§ **REQUIREMENT**:
Entries follow. Return each line that contains the word "computer".
----
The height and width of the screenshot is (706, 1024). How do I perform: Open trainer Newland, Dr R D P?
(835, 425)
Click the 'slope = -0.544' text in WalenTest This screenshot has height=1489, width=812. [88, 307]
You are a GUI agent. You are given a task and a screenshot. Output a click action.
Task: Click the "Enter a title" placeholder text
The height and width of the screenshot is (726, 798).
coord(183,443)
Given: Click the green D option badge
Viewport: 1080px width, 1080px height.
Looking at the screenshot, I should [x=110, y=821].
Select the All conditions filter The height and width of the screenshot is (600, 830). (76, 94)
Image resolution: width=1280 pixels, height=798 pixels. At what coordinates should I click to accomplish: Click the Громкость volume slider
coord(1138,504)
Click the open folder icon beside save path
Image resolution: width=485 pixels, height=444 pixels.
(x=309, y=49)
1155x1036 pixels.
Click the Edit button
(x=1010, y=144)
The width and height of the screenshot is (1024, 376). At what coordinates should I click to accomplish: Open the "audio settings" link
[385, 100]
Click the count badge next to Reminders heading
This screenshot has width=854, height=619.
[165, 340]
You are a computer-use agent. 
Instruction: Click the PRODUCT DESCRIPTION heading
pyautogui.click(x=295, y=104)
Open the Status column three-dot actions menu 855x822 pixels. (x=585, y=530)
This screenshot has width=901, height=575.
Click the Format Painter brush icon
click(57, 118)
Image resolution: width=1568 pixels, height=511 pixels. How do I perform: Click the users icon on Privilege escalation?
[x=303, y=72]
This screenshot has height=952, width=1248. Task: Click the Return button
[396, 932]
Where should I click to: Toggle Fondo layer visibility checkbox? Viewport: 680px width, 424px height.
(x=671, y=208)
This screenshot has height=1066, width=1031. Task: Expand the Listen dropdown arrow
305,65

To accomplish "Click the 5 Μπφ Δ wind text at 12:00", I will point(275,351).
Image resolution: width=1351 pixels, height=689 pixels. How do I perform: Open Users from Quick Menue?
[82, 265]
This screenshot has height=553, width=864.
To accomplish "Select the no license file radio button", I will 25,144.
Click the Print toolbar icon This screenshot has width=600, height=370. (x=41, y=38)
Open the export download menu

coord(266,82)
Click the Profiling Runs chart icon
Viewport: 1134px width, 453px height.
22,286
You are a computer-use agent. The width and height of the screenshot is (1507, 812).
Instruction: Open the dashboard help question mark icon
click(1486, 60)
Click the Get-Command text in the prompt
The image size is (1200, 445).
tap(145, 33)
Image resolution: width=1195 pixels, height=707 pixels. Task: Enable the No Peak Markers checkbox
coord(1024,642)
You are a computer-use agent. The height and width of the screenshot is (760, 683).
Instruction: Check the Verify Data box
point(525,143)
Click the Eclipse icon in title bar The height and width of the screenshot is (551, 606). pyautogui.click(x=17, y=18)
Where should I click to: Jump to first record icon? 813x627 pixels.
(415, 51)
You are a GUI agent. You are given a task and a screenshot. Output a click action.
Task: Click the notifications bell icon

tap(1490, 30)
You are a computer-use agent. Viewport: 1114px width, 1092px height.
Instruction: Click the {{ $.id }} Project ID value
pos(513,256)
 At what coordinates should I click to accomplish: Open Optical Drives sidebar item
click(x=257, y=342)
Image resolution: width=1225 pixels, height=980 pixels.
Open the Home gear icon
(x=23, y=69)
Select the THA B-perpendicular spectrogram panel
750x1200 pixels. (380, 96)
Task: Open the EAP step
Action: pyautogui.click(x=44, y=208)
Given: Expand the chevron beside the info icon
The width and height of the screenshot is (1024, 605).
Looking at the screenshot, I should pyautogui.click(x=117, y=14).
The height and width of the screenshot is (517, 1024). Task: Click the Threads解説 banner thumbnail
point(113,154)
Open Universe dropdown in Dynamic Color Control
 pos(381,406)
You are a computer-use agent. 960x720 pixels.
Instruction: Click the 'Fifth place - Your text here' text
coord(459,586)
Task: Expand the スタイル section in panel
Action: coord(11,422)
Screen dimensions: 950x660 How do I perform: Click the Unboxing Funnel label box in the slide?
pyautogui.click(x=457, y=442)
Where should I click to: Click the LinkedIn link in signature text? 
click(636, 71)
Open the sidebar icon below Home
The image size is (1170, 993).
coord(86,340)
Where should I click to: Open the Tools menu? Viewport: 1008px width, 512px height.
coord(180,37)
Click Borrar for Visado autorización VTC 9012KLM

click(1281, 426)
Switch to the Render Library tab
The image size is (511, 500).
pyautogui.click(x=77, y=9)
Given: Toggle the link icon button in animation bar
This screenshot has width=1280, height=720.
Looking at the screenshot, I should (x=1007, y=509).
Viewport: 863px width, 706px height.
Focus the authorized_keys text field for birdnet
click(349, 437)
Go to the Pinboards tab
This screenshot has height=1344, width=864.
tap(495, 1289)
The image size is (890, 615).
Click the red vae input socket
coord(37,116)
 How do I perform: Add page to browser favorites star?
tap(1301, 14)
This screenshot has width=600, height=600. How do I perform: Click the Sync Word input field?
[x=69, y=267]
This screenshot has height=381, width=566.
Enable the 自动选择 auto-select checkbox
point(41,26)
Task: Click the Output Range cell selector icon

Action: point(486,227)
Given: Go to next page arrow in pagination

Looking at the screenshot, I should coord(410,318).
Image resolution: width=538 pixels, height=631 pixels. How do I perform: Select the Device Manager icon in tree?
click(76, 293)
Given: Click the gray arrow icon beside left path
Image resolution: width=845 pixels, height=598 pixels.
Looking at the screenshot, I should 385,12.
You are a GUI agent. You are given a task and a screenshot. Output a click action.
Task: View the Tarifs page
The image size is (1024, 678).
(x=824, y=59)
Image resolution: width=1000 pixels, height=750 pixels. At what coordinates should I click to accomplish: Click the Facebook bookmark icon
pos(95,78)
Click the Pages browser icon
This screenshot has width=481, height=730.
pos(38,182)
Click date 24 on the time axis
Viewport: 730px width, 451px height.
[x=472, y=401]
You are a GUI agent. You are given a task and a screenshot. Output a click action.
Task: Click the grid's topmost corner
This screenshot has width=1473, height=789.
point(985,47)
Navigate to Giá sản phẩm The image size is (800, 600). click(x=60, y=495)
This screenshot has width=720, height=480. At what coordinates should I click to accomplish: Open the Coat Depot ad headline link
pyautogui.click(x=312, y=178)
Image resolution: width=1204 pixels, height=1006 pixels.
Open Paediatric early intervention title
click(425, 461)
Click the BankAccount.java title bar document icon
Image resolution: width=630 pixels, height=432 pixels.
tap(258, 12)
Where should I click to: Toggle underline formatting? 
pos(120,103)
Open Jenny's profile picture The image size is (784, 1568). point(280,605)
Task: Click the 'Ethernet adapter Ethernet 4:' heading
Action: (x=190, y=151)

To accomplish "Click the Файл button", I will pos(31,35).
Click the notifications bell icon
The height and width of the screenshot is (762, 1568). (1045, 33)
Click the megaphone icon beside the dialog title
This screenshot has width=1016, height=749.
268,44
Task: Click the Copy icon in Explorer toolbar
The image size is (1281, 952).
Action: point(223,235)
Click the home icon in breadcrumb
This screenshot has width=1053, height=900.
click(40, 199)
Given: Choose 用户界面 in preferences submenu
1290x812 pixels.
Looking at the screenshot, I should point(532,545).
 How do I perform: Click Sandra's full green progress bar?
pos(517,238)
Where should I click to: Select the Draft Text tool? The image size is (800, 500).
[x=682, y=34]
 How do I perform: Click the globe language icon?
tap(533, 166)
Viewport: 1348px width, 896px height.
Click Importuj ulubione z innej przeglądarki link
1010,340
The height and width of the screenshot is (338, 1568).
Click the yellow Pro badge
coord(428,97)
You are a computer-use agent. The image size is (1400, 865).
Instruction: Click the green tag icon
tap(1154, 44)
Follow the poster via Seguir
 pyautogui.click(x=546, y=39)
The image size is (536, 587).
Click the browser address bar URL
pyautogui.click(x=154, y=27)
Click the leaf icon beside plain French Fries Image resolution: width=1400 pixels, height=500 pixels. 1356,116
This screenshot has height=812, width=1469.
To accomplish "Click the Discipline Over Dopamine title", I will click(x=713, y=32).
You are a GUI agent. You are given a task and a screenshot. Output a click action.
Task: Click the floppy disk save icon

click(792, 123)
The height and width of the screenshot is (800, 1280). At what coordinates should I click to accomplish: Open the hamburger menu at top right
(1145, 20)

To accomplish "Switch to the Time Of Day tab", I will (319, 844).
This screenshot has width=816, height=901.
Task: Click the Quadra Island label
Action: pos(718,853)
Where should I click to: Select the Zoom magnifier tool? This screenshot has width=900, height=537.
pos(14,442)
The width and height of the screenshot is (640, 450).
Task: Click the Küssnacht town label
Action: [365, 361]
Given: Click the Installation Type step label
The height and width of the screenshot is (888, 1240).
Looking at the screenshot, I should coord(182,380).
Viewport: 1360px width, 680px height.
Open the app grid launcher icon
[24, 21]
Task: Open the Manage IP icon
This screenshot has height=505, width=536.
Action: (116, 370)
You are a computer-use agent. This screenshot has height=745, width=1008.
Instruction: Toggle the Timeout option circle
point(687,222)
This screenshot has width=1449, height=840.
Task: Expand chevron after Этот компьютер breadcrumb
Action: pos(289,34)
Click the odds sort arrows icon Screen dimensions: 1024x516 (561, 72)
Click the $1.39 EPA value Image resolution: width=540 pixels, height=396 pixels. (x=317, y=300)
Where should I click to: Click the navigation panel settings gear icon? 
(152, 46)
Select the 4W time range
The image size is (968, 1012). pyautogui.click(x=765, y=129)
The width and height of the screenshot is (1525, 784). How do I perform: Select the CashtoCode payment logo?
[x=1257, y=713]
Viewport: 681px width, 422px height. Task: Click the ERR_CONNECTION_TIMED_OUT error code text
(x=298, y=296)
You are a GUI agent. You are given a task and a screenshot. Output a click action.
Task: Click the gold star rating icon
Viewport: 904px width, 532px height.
----
§ **ANSWER SPACE**:
You are a computer-use agent. 
You are a computer-use agent. The width and height of the screenshot is (1507, 812).
You are a computer-use agent. The height and width of the screenshot is (760, 683).
You are a computer-use agent. Viewport: 1114px width, 1092px height.
You are a computer-use agent. 960x720 pixels.
You are a computer-use agent. The image size is (1400, 865).
You are a computer-use agent. This screenshot has height=745, width=1008.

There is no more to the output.